We do not agree, however, that defendants insisted on a new arbitration before AAA, rather than ADR. To begin with, defendants asked ADR to conduct a new arbitration. ADR declined to do so only because Condon refused to agree. In the trial court, defendants initially asked that arbitration be ordered before AAA, but that was because Condon appeared to be objecting to arbitration before ADR. Defendants subsequently made it clear they were "perfectly happy" to return to ADR

In consideration of the above rationale, the Court of Appeal reversed the Superior Court and the appellate court ordered the parties to proceed with a new arbitration before a three-arbitrator ADR panel.

Bill Singer's Comment

Umm . . . what?  

If the first arbitration goes against you, you get to appeal -- except it's not called an "appeal," it's called a request for a new arbitration before three-arbitrators.

As to that new arbitration, there don't appear to be any specific rules at the initial arbitration forum for the conduct of this second hearing before a three-arbitrators panel. Which begs the question as to just what we should be calling that "new" arbitration. Looks like an an "appeal" except rhat it is a retrial before more arbitrators. So. . . just what the hell are we calling that first arbitration? Is that a dress rehearsal arbitration?  Is that a trial run arbitration? And if the aggrieved party is not appealing from the award rendered in that first arbitration, then just what is the purpose of the new arbitration?

Then there is another issue. As I read it, the arbitration provision says that the aggrieved party may "request" a new arbitration. Anyone see anything that provides as to how that request is to be handled by the arbitration forum or, more to the point, what the bases are for denying the request?

I could go on but what's the point?  

By way of an interesting aside, consider this from Sanchez v. Valencia Holding:

In the context of mandatory employment arbitration of unwaivable statutory rights, we have held that arbitration agreements "cannot generally require the employee to bear any type of expense that the employee would not be required to bear if he or she were free to bring the action in court." (Armendariz, supra, 24 Cal.4th at pp. 110-111.) In the area of consumer arbitration, the Legislature has addressed costs in a different way. In 2002, shortly after Armendariz was decided, the Legislature enacted Code of Civil Procedure section 1284.3 to address fees and costs in consumer arbitration. Subdivision (a) of section 1284.3 provides that "[n]o neutral arbitrator or private arbitration company shall administer a consumer arbitration under any agreement or rule requiring that a consumer who is a party to the arbitration pay the fees and costs incurred by an opposing party if the consumer does not prevail in the arbitration, including, but not limited to, the fees and costs of the arbitrator, provider organization, attorney, or witnesses." Most pertinently, section 1284.3, subdivision (b)(1) provides that "[a]ll fees and costs charged to or assessed upon a consumer party by a private arbitration company in a consumer arbitration, exclusive of arbitrator fees, shall be waived for an indigent consumer.
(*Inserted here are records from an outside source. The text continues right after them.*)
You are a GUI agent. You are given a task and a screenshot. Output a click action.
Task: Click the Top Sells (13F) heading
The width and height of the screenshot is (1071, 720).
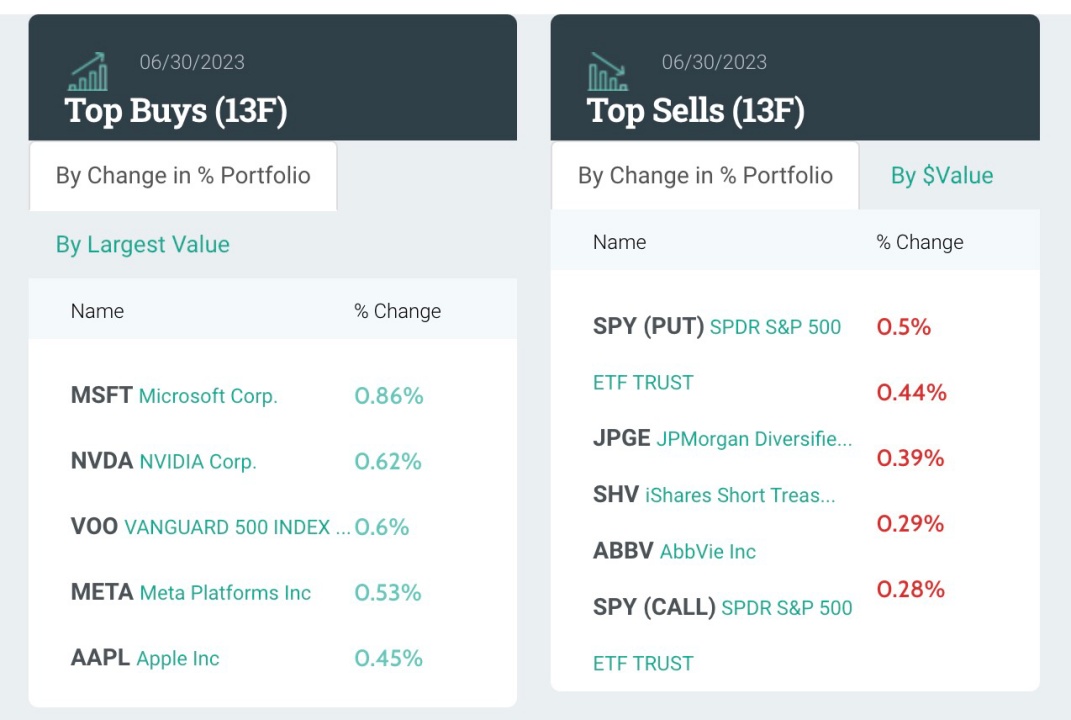[695, 110]
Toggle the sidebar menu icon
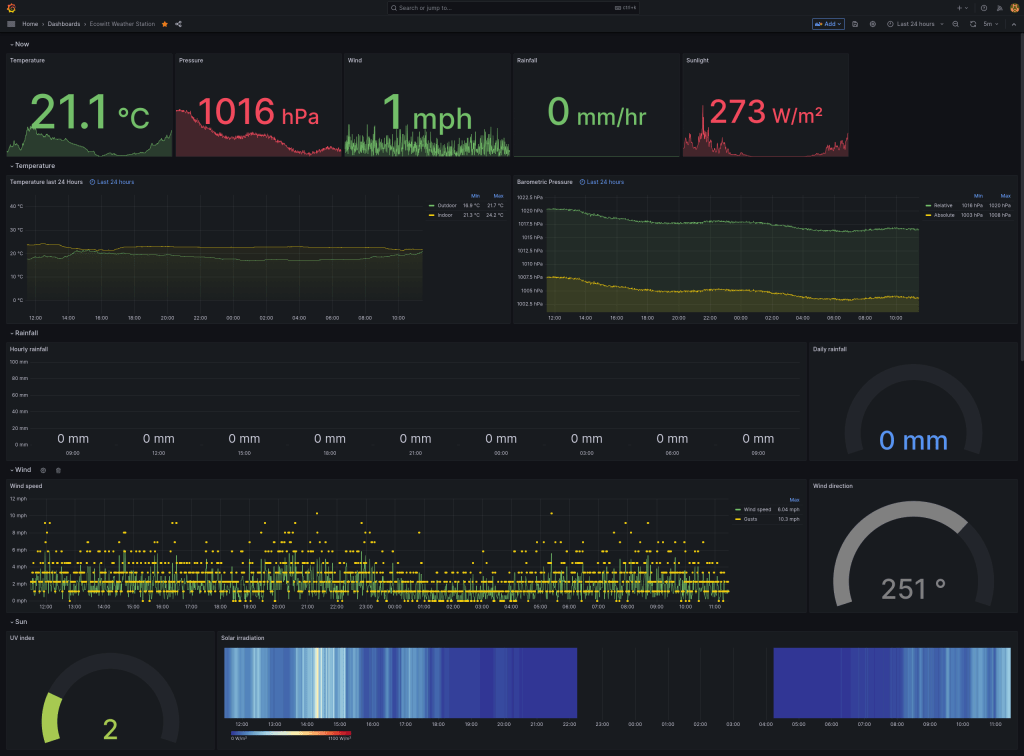The width and height of the screenshot is (1024, 756). pyautogui.click(x=11, y=24)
For the purposes of this section, `indigent consumer' means a person having a gross monthly income that is less than 300 percent of the federal poverty guidelines. Nothing in this section shall affect the ability of a private arbitration company to shift fees that would otherwise be charged or assessed upon a consumer party to a nonconsumer party." Subdivision (b)(2) requires the arbitration provider to give notice of the fee waiver provision, and subdivision (b)(3) provides that "[a]ny consumer requesting a waiver of fees or costs may establish his or her eligibility by making a declaration under oath on a form provided to the consumer by the private arbitration company for signature stating his or her monthly income and the number of persons living in his or her household. No private arbitration company may require a consumer to provide any further statement or evidence of indigence." (Code Civ. Proc., § 1284.3, subd. (b)(2) & (3).) 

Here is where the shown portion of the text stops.